Synthetic Generation of Three-Dimensional Cancer Cell Models from Histopathological Images
This addresses the need for accurate 3D models to understand cancer progression for clinical assessment, though it appears incremental as it builds on existing generator-discriminator patterns with domain-specific adaptations.
The paper tackles the problem of generating synthetic 3D cancer cell models from histopathological images, which is prone to errors with classical reconstruction methods. Their proposed framework achieves high-quality synthesis, as evidenced by low Fréchet-Inception scores in comparative evaluations.

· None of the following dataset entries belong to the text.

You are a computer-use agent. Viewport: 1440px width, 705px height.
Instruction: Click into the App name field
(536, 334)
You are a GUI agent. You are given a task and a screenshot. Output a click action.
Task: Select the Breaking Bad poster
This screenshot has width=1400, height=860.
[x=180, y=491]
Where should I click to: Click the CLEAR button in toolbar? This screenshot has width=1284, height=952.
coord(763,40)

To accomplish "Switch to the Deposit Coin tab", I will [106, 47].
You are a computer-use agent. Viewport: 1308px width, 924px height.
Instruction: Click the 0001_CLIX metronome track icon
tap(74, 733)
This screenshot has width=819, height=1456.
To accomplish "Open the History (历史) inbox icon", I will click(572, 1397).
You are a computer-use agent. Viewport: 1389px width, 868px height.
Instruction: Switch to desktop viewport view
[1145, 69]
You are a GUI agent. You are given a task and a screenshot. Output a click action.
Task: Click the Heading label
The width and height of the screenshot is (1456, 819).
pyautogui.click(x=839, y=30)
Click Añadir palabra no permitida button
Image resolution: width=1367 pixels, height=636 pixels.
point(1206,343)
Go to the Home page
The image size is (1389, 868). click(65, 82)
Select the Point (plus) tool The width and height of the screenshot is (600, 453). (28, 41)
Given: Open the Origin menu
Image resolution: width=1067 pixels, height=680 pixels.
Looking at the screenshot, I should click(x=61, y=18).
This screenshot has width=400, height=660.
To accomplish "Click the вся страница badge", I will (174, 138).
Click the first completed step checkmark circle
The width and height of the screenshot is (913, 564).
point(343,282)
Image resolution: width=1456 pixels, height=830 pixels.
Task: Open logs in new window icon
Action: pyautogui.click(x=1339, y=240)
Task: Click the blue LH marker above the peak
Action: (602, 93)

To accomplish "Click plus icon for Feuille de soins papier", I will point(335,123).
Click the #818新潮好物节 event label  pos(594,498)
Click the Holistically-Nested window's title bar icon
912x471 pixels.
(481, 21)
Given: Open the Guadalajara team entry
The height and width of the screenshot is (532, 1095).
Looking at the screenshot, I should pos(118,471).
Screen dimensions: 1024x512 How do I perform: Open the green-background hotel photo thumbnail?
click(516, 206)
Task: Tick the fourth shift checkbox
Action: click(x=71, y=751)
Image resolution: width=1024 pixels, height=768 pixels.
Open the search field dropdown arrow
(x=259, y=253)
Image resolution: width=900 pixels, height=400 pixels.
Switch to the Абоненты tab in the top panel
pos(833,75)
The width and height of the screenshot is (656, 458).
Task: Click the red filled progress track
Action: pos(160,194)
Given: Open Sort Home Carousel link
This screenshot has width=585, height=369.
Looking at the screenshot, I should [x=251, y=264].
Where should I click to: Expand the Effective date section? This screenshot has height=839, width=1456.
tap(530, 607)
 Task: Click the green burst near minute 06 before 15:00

Synthetic generation of three-dimensional cell models from histopathological images aims to enhance understanding of cell mutation, and progression of cancer, necessary for clinical assessment and optimal treatment. Classical reconstruction algorithms based on image registration of consecutive slides of stained tissues are prone to errors and often not suitable for the training of three-dimensional segmentation algorithms. We propose a novel framework to generate synthetic three-dimensional histological models based on a generator-discriminator pattern optimizing constrained features that construct a 3D model via a Blender interface exploiting smooth shape continuity typical for biological specimens. To capture the spatial context of entire cell clusters we deploy a novel deep topology transformer that implements and attention mechanism on cell group images to extract features for the frozen feature decoder. The proposed algorithms achieves high quantitative and qualitative synthesis evident in comparative evaluation metrics such as a low Frechet-Inception scores.